Data section.
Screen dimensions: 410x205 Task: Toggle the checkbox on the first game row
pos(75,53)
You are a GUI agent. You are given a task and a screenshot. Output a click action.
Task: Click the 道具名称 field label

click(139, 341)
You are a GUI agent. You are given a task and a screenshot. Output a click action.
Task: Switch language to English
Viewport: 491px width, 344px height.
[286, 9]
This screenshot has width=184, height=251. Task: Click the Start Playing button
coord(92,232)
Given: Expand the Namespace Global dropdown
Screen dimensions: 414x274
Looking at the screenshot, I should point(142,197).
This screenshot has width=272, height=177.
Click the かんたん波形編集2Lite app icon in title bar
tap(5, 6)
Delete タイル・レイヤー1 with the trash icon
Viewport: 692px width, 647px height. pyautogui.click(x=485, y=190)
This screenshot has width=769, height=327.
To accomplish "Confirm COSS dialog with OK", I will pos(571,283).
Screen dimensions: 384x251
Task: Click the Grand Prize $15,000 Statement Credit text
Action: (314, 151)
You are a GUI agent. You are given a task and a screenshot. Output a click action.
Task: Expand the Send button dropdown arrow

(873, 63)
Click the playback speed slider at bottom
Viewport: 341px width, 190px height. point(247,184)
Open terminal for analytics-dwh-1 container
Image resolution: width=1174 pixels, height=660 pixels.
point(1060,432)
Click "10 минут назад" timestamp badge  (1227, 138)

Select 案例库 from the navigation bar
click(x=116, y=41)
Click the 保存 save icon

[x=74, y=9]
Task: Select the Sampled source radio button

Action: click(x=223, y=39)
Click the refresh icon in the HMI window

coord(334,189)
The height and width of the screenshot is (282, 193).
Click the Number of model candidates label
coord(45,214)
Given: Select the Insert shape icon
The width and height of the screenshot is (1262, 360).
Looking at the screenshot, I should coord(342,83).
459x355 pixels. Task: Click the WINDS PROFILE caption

About this exercise.
The lines from the one holding "Click the refresh icon in the HMI window" to the final line of the entries, both included, are what should be output, exactly and alone.

Task solution.
Click the refresh icon in the HMI window

coord(334,189)
The height and width of the screenshot is (282, 193).
Click the Number of model candidates label
coord(45,214)
Given: Select the Insert shape icon
The width and height of the screenshot is (1262, 360).
Looking at the screenshot, I should coord(342,83).
459x355 pixels. Task: Click the WINDS PROFILE caption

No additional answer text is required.